"Where the devil would, I was! Will that suffice you? Ah, it was a vile action! A night to be remembered that was! Won't you be going? I want to trust my daughter with a commission."

"No, Mrs. Calvert, you and I part not till you have divulged that mystery to me."

"You must accompany me to the other world, then, for you shall not have it in this."

"If you refuse to answer me, I can have you before a tribunal, where you shall be sifted to the soul."
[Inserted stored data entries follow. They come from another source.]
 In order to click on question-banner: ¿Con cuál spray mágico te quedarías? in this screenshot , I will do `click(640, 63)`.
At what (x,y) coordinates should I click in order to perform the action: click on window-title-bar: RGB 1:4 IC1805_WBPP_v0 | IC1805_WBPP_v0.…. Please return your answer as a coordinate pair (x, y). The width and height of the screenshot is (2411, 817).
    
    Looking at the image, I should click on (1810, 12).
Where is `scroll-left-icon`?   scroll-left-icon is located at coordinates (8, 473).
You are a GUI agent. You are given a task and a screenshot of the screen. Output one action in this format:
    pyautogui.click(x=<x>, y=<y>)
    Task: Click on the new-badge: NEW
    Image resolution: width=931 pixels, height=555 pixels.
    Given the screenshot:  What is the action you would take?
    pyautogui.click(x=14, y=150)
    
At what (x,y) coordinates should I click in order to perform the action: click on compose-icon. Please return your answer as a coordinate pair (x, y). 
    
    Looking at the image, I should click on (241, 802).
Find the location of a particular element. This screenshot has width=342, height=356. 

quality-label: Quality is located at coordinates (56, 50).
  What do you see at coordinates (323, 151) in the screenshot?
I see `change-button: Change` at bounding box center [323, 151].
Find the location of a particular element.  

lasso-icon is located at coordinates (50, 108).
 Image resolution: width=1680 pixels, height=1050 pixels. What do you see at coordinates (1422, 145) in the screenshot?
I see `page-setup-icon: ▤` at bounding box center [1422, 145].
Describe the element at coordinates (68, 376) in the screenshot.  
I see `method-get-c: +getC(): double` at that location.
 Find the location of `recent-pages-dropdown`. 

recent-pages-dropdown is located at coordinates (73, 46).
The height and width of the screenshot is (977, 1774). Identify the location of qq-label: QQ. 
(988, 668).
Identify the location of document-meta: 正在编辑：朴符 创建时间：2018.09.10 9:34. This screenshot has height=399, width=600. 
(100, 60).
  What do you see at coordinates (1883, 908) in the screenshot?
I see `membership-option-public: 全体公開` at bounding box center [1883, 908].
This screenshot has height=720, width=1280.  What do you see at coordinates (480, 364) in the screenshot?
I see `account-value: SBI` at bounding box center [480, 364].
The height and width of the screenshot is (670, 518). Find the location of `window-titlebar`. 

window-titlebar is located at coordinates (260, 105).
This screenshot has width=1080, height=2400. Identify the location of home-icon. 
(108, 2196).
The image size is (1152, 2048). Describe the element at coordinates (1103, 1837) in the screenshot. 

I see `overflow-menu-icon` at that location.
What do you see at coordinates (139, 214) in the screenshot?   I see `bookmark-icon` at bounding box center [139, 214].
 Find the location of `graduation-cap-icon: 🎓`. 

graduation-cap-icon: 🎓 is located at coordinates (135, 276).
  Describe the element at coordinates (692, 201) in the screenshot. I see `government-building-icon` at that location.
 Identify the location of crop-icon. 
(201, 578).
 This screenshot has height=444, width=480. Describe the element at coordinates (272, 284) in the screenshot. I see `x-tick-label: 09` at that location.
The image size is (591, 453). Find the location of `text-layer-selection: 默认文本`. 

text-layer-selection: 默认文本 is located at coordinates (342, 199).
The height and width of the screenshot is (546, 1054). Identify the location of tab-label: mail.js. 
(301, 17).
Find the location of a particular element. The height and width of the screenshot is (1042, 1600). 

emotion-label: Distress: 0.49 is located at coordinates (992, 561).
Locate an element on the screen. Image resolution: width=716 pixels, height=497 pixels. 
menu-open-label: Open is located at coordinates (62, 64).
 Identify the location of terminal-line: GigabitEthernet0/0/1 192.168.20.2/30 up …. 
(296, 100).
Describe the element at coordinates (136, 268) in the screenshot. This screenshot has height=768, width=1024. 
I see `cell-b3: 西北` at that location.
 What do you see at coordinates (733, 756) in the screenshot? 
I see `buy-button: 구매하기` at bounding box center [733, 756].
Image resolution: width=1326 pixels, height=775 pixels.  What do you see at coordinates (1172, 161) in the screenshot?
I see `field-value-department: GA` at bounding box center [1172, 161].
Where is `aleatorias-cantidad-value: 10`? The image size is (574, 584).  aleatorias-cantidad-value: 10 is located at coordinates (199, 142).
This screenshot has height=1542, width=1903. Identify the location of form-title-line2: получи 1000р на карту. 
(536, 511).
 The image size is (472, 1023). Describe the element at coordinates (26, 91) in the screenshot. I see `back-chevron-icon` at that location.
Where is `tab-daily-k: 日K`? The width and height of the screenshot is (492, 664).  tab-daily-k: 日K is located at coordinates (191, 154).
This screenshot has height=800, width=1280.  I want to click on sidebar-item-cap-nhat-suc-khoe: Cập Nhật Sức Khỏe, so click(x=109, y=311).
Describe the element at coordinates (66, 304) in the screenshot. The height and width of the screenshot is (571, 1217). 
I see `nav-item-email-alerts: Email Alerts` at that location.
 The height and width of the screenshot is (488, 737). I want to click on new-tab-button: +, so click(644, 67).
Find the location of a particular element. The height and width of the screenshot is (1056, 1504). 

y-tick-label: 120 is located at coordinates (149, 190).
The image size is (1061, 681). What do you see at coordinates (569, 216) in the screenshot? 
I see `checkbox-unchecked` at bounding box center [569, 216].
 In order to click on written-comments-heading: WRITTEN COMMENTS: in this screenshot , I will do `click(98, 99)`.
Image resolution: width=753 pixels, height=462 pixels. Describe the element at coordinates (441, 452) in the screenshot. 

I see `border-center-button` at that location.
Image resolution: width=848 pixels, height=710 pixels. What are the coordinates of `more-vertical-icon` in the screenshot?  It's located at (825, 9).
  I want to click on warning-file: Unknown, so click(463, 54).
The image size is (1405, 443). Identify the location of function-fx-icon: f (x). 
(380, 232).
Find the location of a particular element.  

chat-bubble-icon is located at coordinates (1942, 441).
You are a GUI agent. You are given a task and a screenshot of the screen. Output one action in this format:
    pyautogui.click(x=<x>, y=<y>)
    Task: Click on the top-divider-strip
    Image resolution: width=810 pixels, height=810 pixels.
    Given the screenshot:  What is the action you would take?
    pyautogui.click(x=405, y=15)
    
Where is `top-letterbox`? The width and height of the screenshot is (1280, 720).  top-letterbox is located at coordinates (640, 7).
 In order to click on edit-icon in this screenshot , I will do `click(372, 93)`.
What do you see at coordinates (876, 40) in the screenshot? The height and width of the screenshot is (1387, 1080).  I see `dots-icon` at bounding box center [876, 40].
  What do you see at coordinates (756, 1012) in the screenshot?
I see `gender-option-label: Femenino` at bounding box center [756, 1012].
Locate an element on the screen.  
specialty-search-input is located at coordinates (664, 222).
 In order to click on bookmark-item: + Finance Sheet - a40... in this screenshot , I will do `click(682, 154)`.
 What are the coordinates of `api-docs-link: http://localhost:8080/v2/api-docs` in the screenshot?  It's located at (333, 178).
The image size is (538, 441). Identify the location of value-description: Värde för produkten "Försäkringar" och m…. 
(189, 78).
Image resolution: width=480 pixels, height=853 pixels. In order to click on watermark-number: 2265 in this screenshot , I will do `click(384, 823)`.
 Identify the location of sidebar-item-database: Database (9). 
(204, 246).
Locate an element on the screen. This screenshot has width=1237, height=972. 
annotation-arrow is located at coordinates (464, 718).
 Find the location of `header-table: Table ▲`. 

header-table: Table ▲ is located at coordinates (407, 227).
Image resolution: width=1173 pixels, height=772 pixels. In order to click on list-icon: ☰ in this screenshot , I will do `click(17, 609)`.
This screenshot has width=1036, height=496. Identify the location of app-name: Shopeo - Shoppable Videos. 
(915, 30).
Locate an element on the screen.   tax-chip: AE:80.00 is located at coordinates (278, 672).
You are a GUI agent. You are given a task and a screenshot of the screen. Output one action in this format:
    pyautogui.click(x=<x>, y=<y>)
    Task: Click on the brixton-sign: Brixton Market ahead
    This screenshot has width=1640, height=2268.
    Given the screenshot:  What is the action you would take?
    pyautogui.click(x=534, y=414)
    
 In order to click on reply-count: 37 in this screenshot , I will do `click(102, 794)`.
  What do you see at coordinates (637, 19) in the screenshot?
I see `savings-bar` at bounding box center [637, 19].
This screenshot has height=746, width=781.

"Such miserable inanity! What care I for your threatenings of a tribunal? I who must soon stand before my last earthly one? What could the word of such a culprit avail? Or, if it could, where is the judge that could enforce it?"

"Did you not say that there was some mode of accommodating matters on that score?"

"Yes, I prayed you to grant me my life, which is in your power. The saving of it would not have cost you a plack, yet you refused to do it. The taking of it will cost you a great deal, and yet to that purpose you adhere. I can have no parley with such a spirit. I would not have my life in a present from its motions, nor would I exchange courtesies with its possessor."

"Indeed, Mrs. Calvert, since ever we met, I have been so busy thinking about who you might be that I know not what you have been proposing. I believe I meant to do what I could to save you. But, once for all, tell me everything that you know concerning that amiable young gentleman's death, and here is my hand there shall be nothing wanting that I can effect for you."

"No I despise all barter with such mean and selfish curiosity; and, as I believe that passion is stronger with you, than fear with me, we part on equal terms. Do your worst; and my secret shall go to the gallows and the grave with me."

Mrs. Logan was now greatly confounded, and after proffering in vain to concede everything she could ask in exchange, for the particulars relating to the murder, she became the suppliant in her turn. But the unaccountable culprit, exulting in her advantage, laughed her to scorn; and finally, in a paroxysm of pride and impatience, called in the jailor and had her expelled, ordering him in her hearing not to grant her admittance a second time, on any pretence.